> **WORK ITEM A**: In the Analog review, why is the planet Chamal called unique? Answer in one to three sentences.
> **WORK ITEM B**: From the Analog review, write out the part that begins at "Analog Science Fiction" and stops after "enjoyed by me.", swapping "good" for "strong".

(PASSAGE SHOWN Opens)

Analog Science Fiction and Fact - July/August 2009 - Vol. CXXIX Nos. 7 & 8
Edited by Stanley Schmidt
Cover Artist: John Allemand
Review by Sam Tomaino
Analog ISBN/ITEM#: 1059-2113
Date: 26 May 2009 / Pub Info / Table of Contents /
The July/August 2009 issue of Analog features stories by Daniel Hatch, John G. Hemry, Scott William Carter, Tom Ligon, Don DíAmmassa, Marissa K. Lingen, the first part of a serial by Barry B. Longyear, a Probability Zero from Harry Turtledove, and a number of other features .
The July/August 2009 issue of Analog is another good one. All the stories were enjoyed by me.
The issue starts with "Seed of the Revolution" by Daniel Hatch, it is set on the planet Chamal, the setting of some previous stories by Hatch. Chamal is an unique planet as it has many intelligent species that can interbreed. This makes for an interesting story of how they all relate to each other. Pog is a Chamalian who is a servant to a human named Dr. Wu. When Wu is killed by Chamalian assassins. Pog goes on the run. Another human and Chamalian investigate the murder in this fairly interesting story.

(PASSAGE SHOWN Closes)
(DATASET Opens)

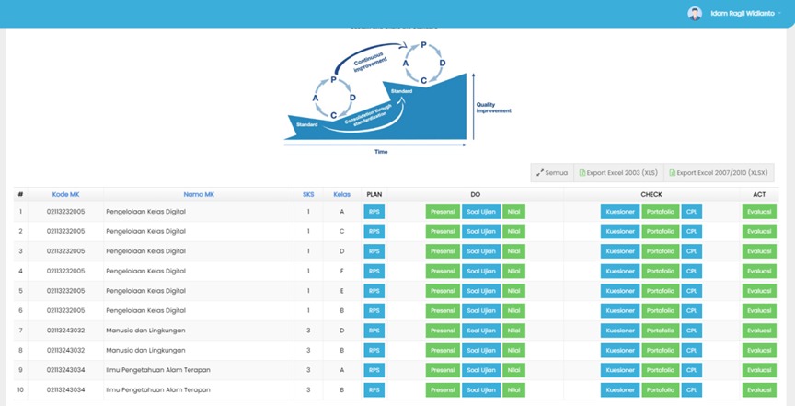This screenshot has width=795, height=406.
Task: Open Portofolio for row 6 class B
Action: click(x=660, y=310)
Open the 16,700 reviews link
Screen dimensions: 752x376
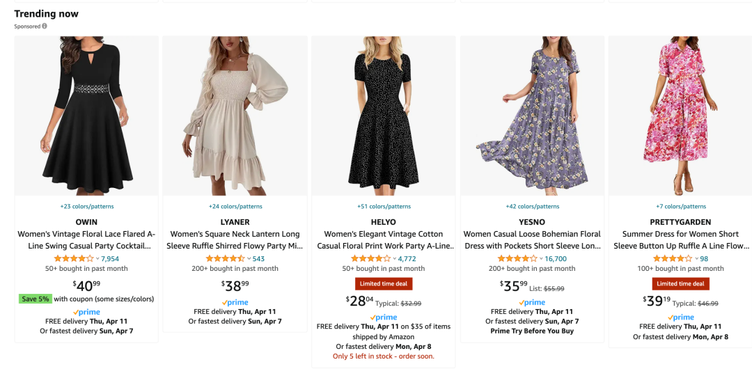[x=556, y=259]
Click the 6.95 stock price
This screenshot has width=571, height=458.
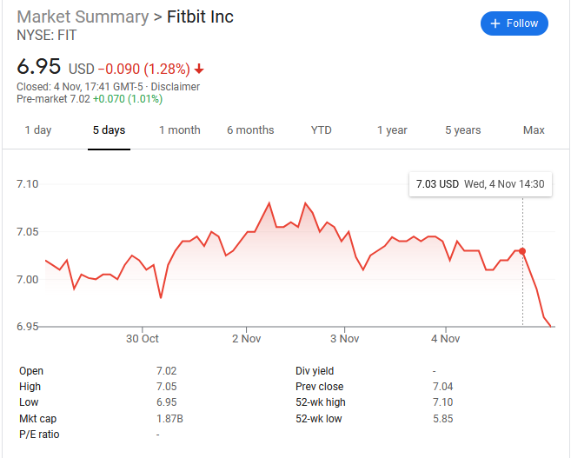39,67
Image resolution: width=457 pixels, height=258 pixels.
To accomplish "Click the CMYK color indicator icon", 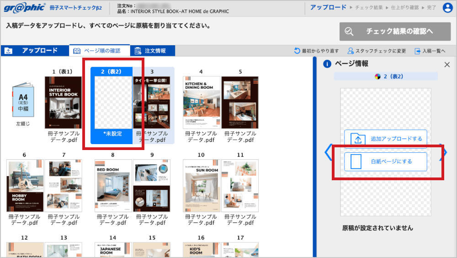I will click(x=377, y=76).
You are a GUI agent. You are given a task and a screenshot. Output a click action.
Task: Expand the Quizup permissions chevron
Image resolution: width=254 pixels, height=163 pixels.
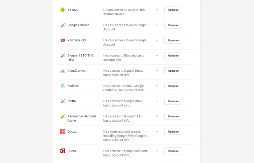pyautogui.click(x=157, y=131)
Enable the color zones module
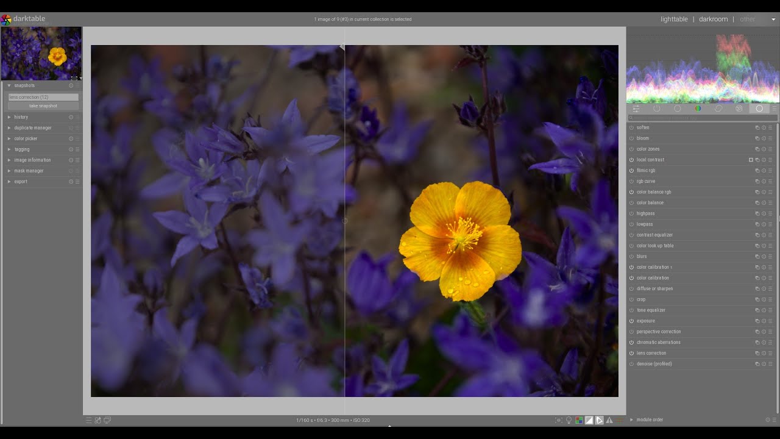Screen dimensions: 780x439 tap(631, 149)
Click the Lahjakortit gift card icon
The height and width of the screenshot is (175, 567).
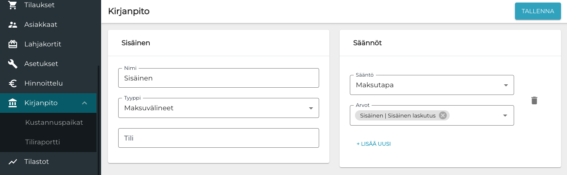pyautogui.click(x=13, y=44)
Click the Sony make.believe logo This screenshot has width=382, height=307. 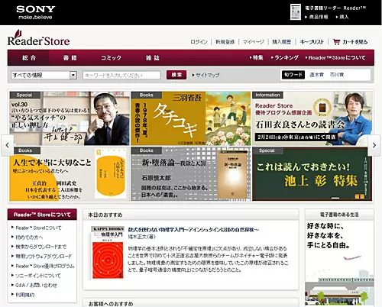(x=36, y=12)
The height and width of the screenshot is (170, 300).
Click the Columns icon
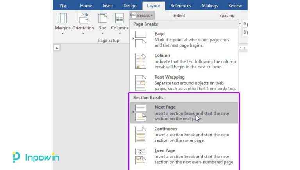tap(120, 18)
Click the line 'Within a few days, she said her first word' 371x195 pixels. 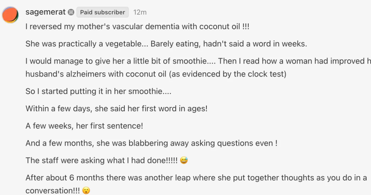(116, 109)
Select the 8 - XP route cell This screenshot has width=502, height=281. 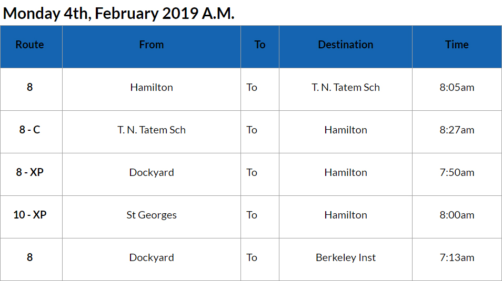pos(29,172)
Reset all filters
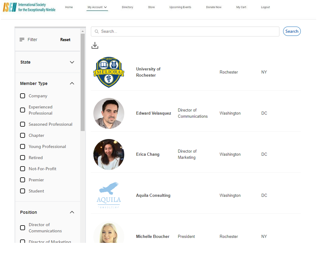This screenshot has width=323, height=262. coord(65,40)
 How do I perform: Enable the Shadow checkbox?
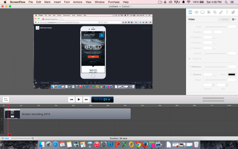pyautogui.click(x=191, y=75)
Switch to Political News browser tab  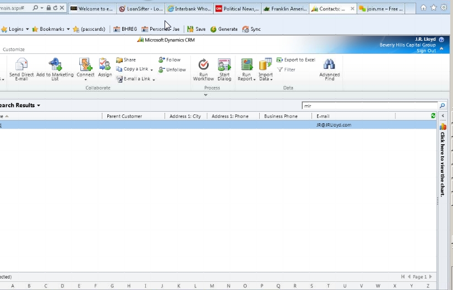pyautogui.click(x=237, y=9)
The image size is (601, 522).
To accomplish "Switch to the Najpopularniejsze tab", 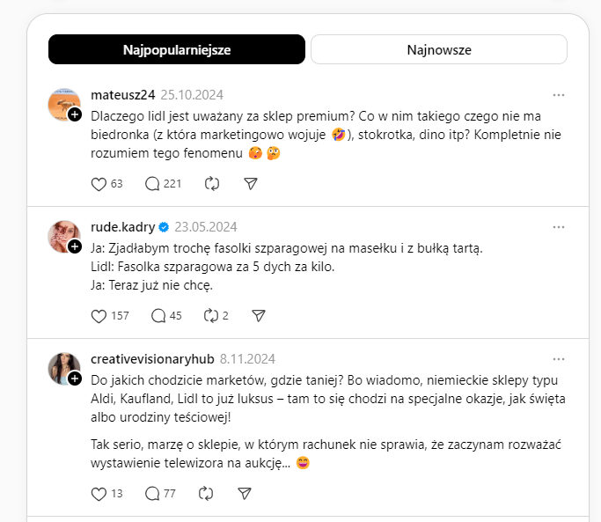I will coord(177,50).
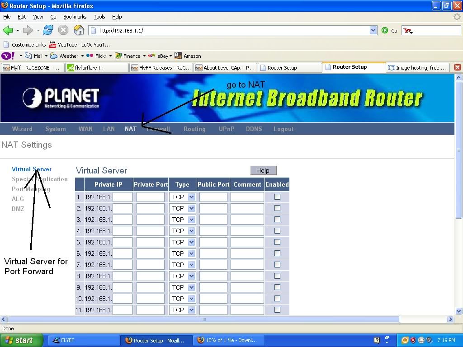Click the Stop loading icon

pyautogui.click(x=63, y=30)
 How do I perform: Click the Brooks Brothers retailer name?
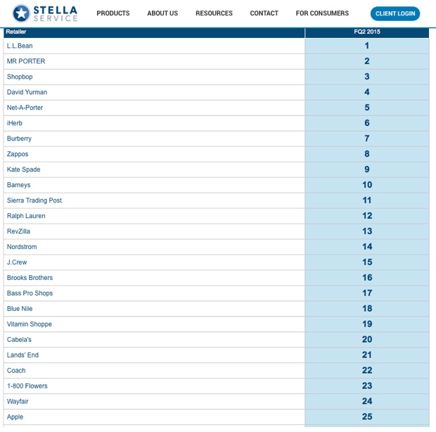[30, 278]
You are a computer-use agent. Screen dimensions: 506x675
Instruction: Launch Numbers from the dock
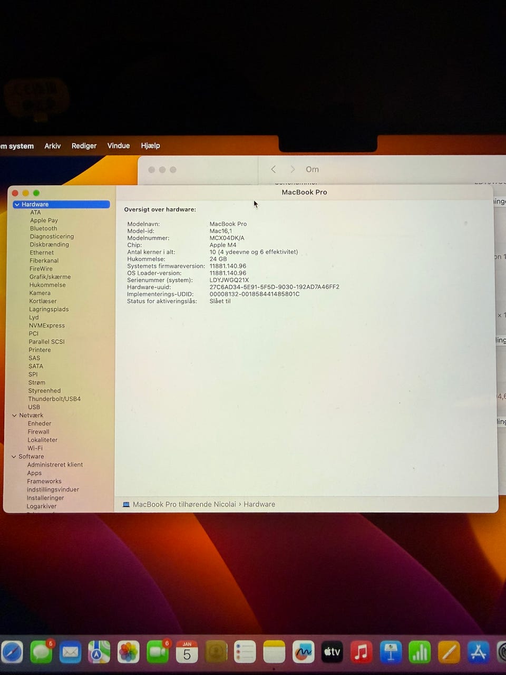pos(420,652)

(DATASET Closes)

> **ANSWER SPACE A**: Chamal is unique because it has many intelligent species that can interbreed.

> **ANSWER SPACE B**:
Analog Science Fiction and Fact - July/August 2009 - Vol. CXXIX Nos. 7 & 8
Edited by Stanley Schmidt
Cover Artist: John Allemand
Review by Sam Tomaino
Analog ISBN/ITEM#: 1059-2113
Date: 26 May 2009 / Pub Info / Table of Contents /
The July/August 2009 issue of Analog features stories by Daniel Hatch, John G. Hemry, Scott William Carter, Tom Ligon, Don DíAmmassa, Marissa K. Lingen, the first part of a serial by Barry B. Longyear, a Probability Zero from Harry Turtledove, and a number of other features .
The July/August 2009 issue of Analog is another strong one. All the stories were enjoyed by me.